= Extracted text =
An interactive visualization of semantic word relationships using the *Visuwords™* tool. The graph displays how words and phrases relate to each other semantically. Source: https://visuwords.com/on-the-spot

The Science of Literature and Interdisciplinarity

It is my ardent belief that the quantitative and the qualitative are complementary methods, especially in humanistic investigations. And just like in any healthy relationship, each half would help the other grow and prosper. But my stance of course, is not universally held.

The emerging fields of digital humanities and digital studies have been mired in a battlefield - one maintained and exacerbated by polarized attitudes on both sides of the false humanist-technologist dichotomy. The kind of arguments that underlie the insidious “left-brained versus right-brained” myth in education resurface here with a vengeance. Critics of the quantitative study of literature talk about the limiting nature of computational studies on the types of conclusions being drawn, while some of distant reading’s defenders focus on the insufficiency of traditional reading techniques to approach specific questions - questions that traditional humanities never claimed to hold the key to in the first place. These assertions are not false in the strict sense - but articulating them as criticism overshadows a principal fact: that these hermeneutic gaps are precisely why a healthy marriage between both camps is beneficial.

= Brief 1 =
Decide whether each statement agrees with the passage on the science of literature. Answer yes or no for each, and quote the deciding words from the passage. (a) The author considers quantitative and qualitative methods complementary. (b) The author claims this stance is universally held. (c) The author calls the humanist-technologist dichotomy false.
= Brief 2 =
List every hyphenated word in the passage on the science of literature, leaving out the web address.
= Brief 3 =
Write the next paragraph of the passage on the science of literature, picking up after its final sentence.
The lines after this point come from a separate source and are unrelated to the passage on the science of literature.

= Dataset extract =
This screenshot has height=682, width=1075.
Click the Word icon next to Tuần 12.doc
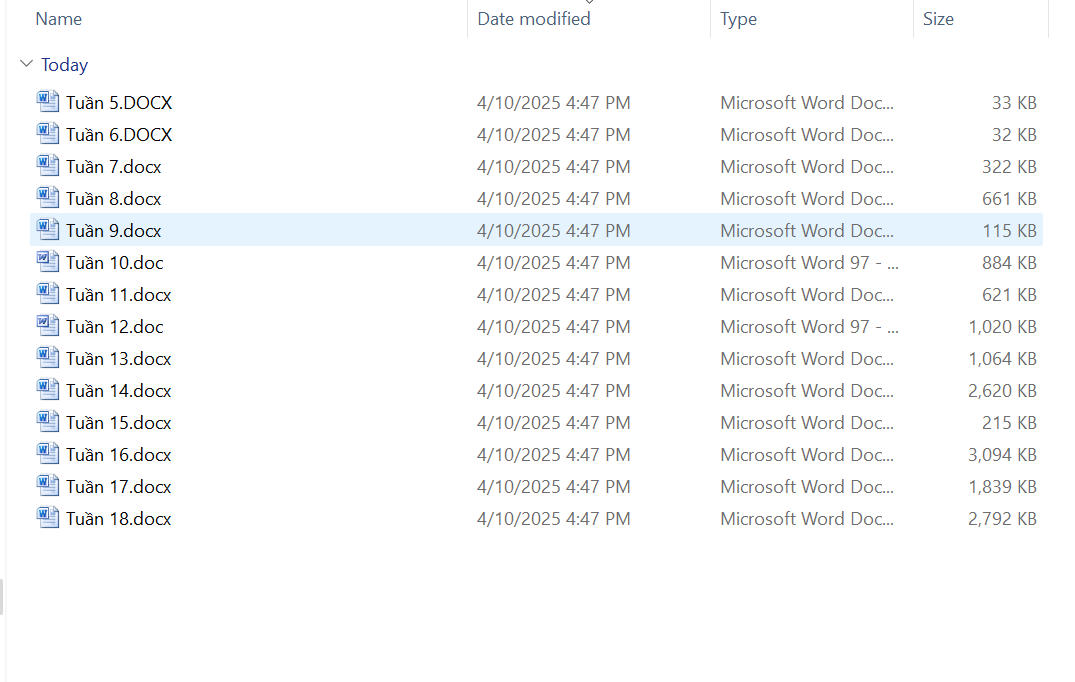pos(48,326)
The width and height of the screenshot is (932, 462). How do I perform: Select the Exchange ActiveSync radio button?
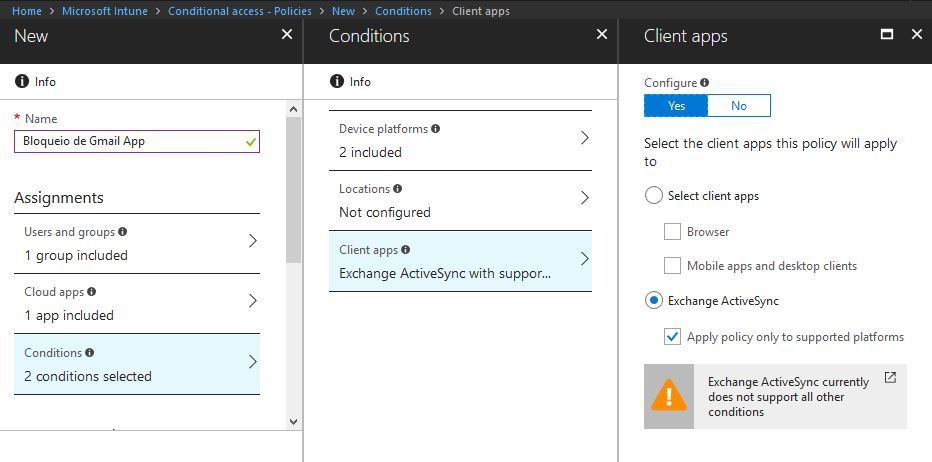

= Exercise answer 1 =
(a) Yes: "the quantitative and the qualitative are complementary methods"
(b) No: "my stance of course, is not universally held"
(c) Yes: "the false humanist-technologist dichotomy"

= Exercise answer 2 =
humanist-technologist, left-brained, right-brained

= Exercise answer 3 =
The idea that both approaches attempt to answer different types of questions is a point that cannot be belabored enough. Put together, the quantitative and the qualitative can greatly empower the pursuit of the humanities, lending strength and nuance to the discipline in a world dominated by data and technology. Together, they can help us to answer new types of questions, or age-old questions in new ways.

I personally enjoy working with and fostering interdisciplinary teams in the workplace for this very same reason, and try to bring the same spirit to my mentoring process.